The Texas Rangers came out of the gate hot in 1996 and at the midway point Pavlik was 10-2. That's the good news. The other part is his ERA, which sat at 5.16. The right-hander managed to earn two innings of work in the Midsummer Classic and allowed two runs. He finished the year 15-8 with a 5.19 ERA and would only win four more games before leaving baseball.

Lance Carter

Carter won seven games and saved 26 for the then-Devil Rays in his second Major League season, which proved to be his apex mountain. A Bleacher Report list on a similar idea suggests Aubrey Huff should have been the team's nominee in 2003, so maybe the Carter selection wasn't all bad.

Mike Williams

Williams was on our two-timers edition but nothing has jogged my memory since then. Baseball Reference tells us he collected 144 career saves and they couldn't lie.

Clyde McCullough

There needs to be a Congressional investigation into McCullough's selection. The Chicago Cubs catcher played 69 games in 1948 and posted a .546 OPS. In 1953 he collected nine extra-base hits in 77 contests. And yet, there he was, representing the Senior Circuit in both showcases.

Don Leppert

Leppert played 190 games in is Major League career. He hit .229. But in his first of two years with the Washington Senators, in 1963, he made the National League squad in the midst of a .305/.379/.682 campaign. We simply did not ask our catchers to hit back in the day. Simpler times.

Dick Ruthven

Okay, with all respect to the pitcher, who had a nice and long career, his inclusion in the 1976 game is confounding.

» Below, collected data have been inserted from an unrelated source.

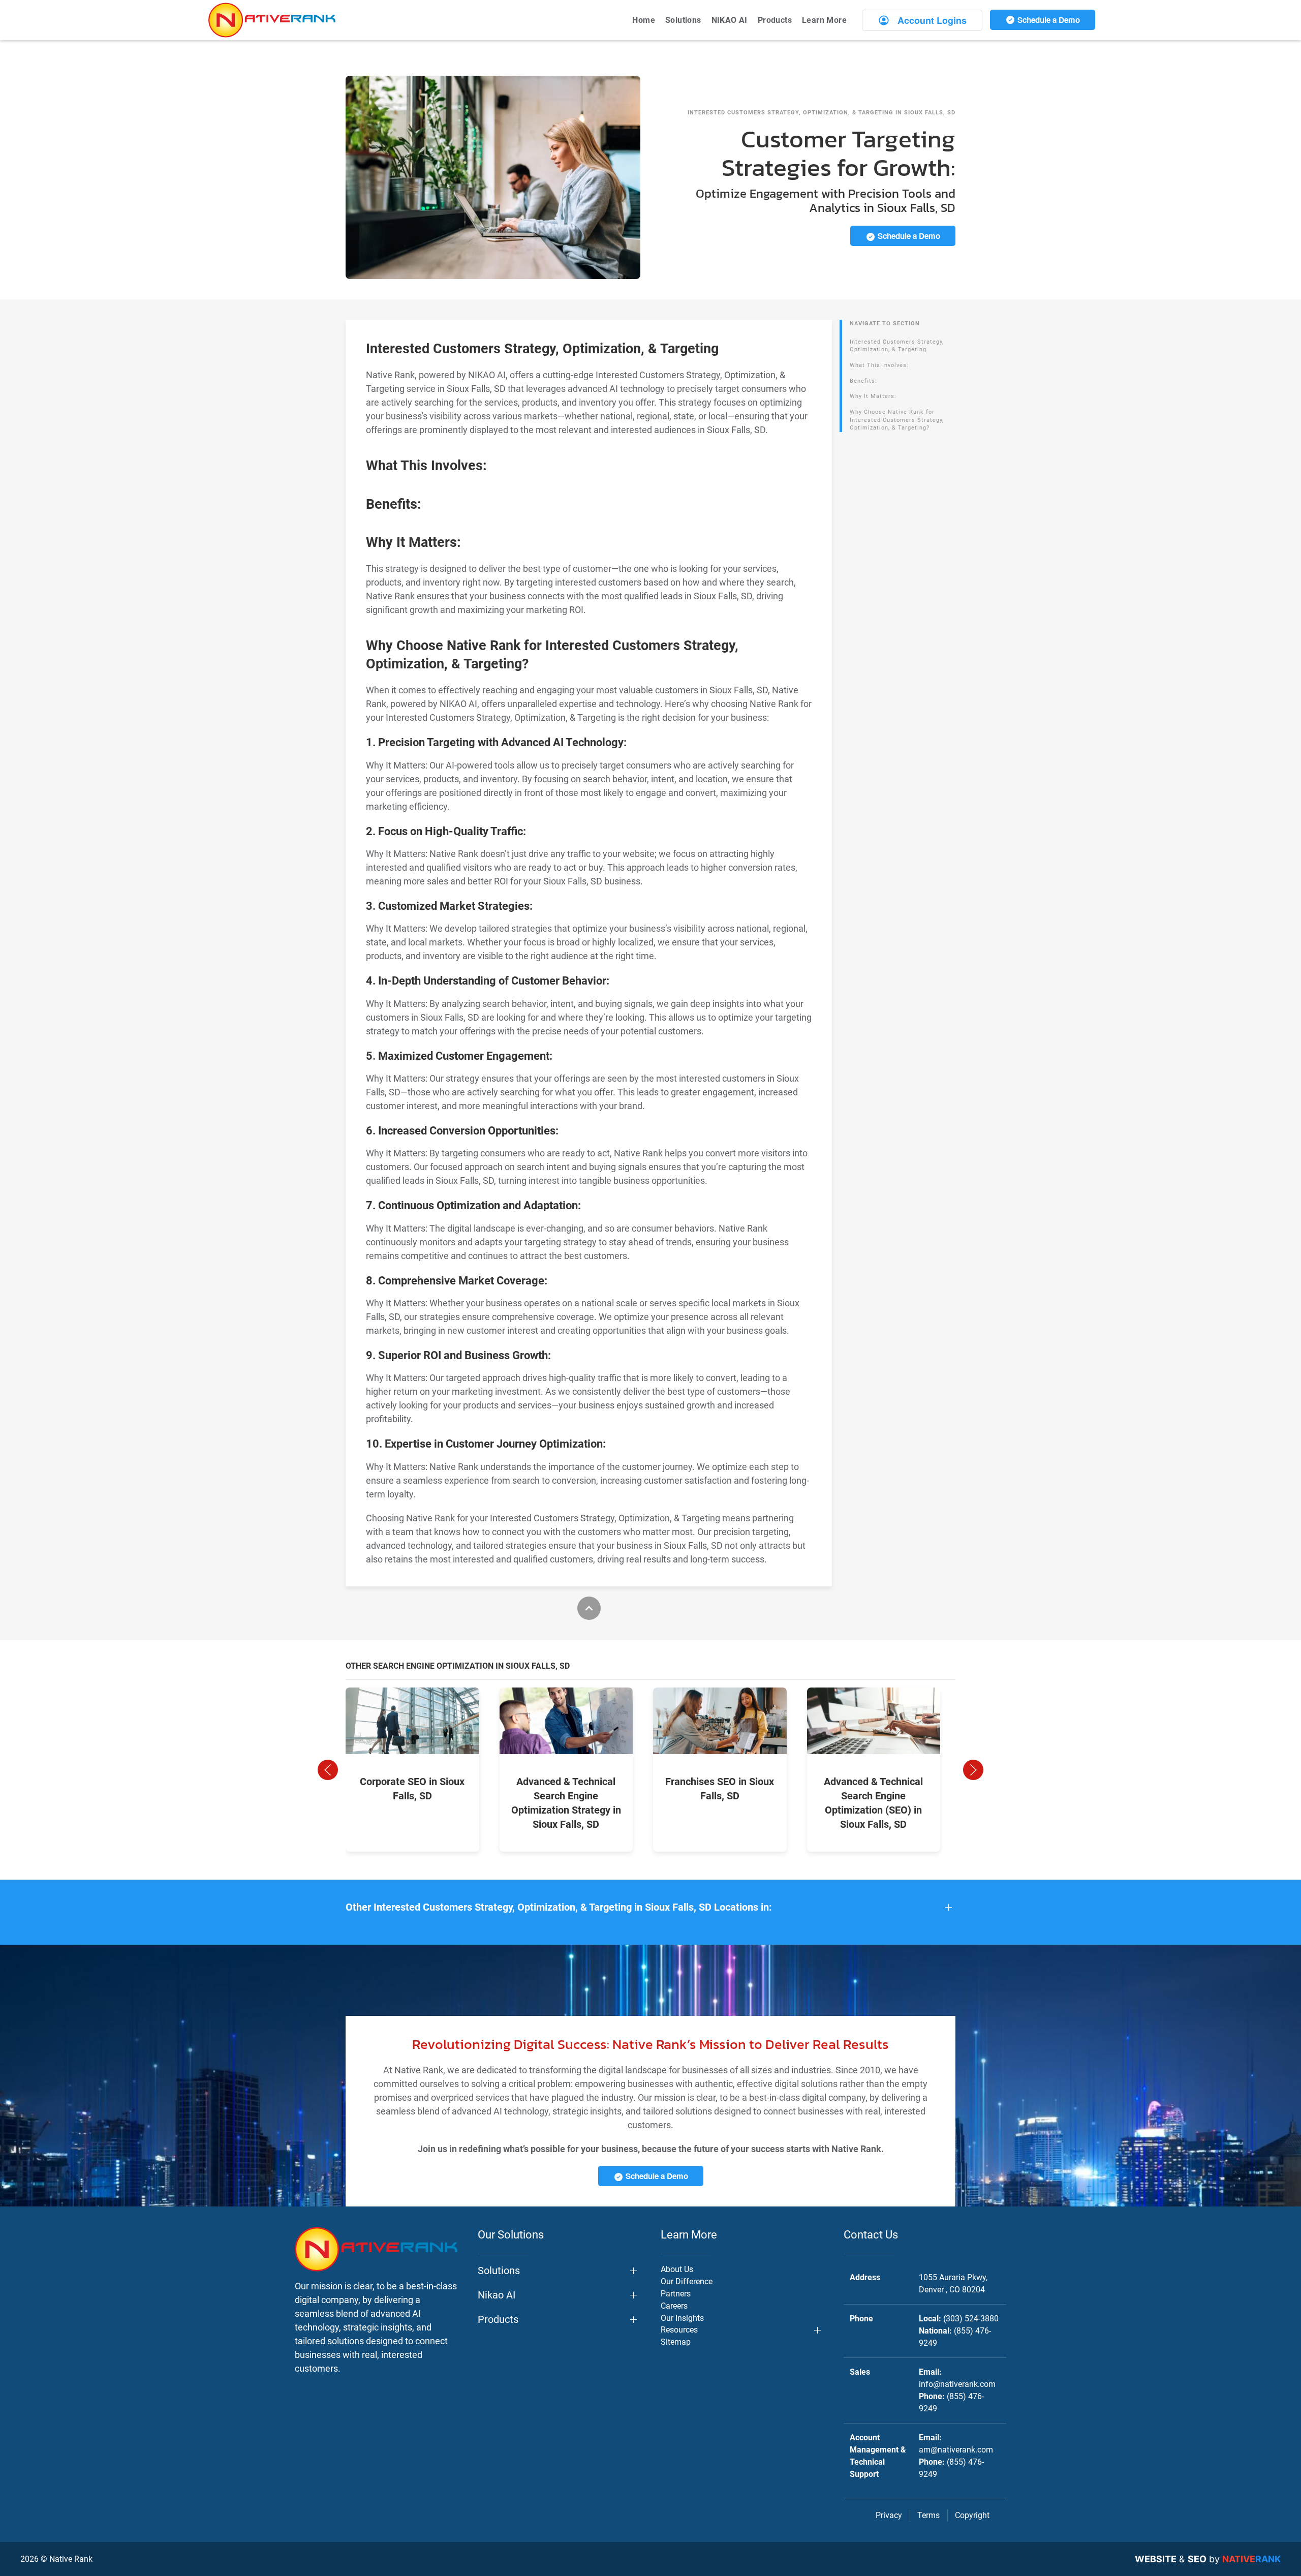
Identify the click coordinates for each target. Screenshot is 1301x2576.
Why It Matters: (873, 396)
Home (643, 20)
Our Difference (687, 2281)
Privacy (889, 2515)
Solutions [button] (683, 20)
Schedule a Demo (1047, 19)
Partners (676, 2293)
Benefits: (863, 381)
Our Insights (682, 2318)
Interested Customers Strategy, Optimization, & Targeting (897, 346)
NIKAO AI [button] (729, 20)
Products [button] (775, 20)
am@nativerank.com (956, 2450)
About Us (677, 2269)
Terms (928, 2515)
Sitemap (676, 2342)
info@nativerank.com (957, 2384)
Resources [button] (679, 2330)
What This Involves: (879, 365)
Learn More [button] (824, 20)
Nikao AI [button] (496, 2295)
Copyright (972, 2515)
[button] (328, 1770)
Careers (674, 2306)
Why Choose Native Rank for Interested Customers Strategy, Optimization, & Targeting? (897, 420)
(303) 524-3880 (971, 2318)
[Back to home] (272, 20)
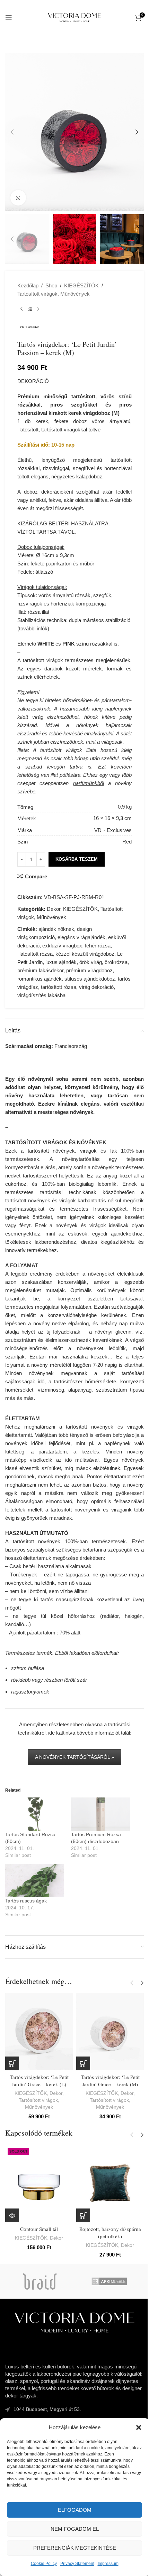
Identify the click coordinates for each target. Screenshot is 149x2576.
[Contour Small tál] (39, 2183)
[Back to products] (30, 309)
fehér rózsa (98, 945)
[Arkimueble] (109, 2281)
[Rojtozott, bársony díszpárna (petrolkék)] (110, 2183)
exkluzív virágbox (62, 945)
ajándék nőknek (56, 929)
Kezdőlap (27, 285)
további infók (33, 628)
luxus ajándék (61, 962)
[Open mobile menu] (9, 18)
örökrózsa (116, 962)
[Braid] (39, 2281)
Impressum (108, 2563)
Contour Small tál (39, 2228)
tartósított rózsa (58, 987)
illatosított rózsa (35, 954)
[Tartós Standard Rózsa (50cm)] (34, 1814)
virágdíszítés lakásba (41, 995)
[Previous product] (21, 309)
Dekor (53, 909)
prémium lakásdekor (40, 970)
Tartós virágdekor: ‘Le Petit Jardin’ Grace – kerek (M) (110, 2080)
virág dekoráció (96, 987)
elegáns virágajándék (81, 937)
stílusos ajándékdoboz (89, 979)
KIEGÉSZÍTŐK (81, 285)
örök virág (90, 962)
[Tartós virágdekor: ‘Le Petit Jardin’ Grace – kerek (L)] (39, 2031)
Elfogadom (74, 2510)
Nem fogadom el (75, 2529)
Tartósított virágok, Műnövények (53, 294)
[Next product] (38, 309)
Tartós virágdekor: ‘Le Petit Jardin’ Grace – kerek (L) (39, 2080)
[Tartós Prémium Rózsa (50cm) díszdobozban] (100, 1814)
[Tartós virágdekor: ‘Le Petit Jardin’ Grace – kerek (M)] (110, 2031)
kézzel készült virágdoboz (84, 954)
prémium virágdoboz (89, 970)
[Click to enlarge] (18, 198)
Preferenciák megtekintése (74, 2548)
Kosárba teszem (76, 859)
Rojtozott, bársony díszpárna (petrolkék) (110, 2232)
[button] (138, 2427)
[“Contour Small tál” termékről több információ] (12, 2215)
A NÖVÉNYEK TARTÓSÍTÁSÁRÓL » (74, 1757)
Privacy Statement (77, 2563)
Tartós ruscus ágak (26, 1901)
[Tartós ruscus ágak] (34, 1880)
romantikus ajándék (39, 979)
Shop (51, 285)
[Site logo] (75, 17)
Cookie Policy (44, 2563)
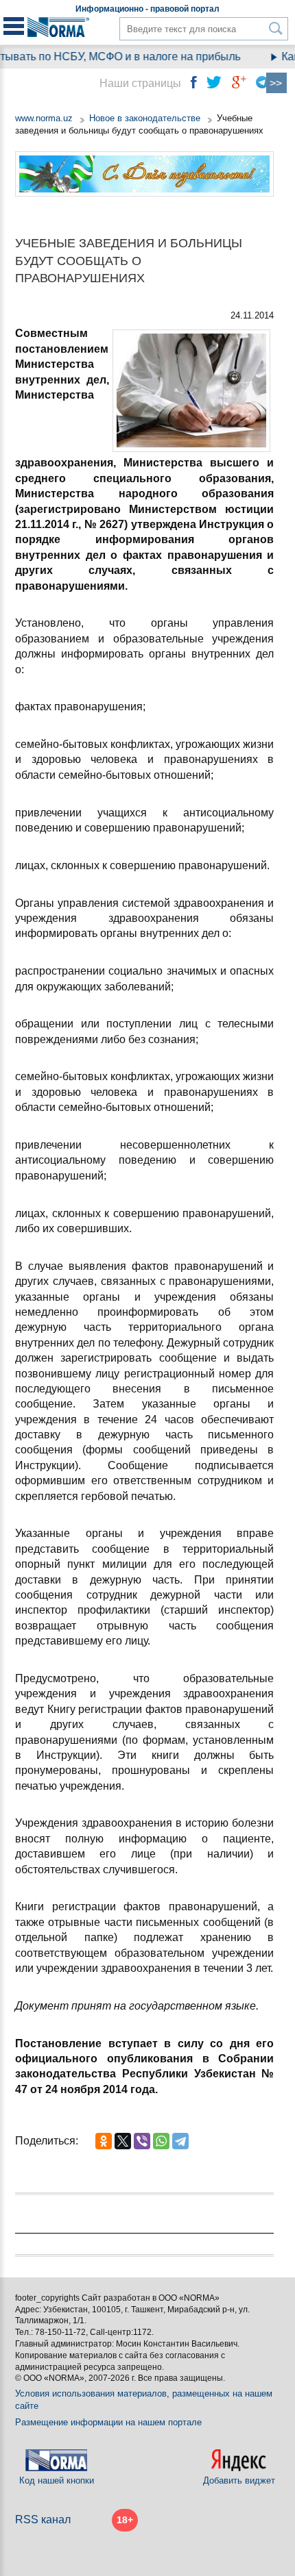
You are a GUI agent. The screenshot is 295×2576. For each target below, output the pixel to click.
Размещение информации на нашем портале (108, 2422)
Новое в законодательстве (144, 118)
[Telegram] (180, 2141)
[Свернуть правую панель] (276, 83)
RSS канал (43, 2519)
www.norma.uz (44, 118)
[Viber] (142, 2141)
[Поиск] (276, 28)
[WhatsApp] (161, 2141)
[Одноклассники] (103, 2141)
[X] (123, 2141)
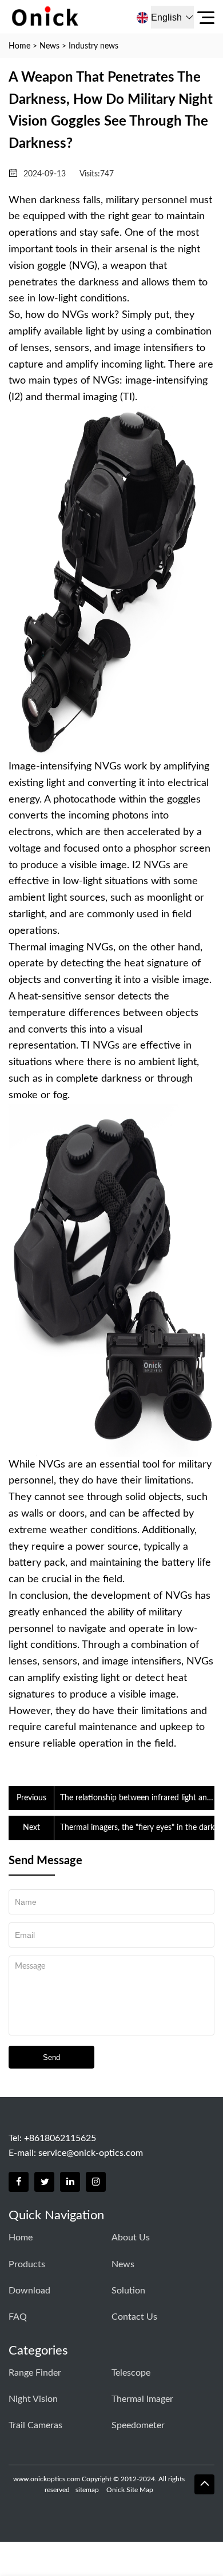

Ruthven went 14-17 and led all of baseball in earned runs allowed. His WHIP was 1.436. The Seventies were weird?

César Izturis

Look, Izturis was a nice utility player. He's also a great pull when you are remembering some guys. But a .624 OPS in 2005 with the Los Angeles Dodgers does not exactly scream All-Star. And yet there he was, with the game's best. You have to love baseball.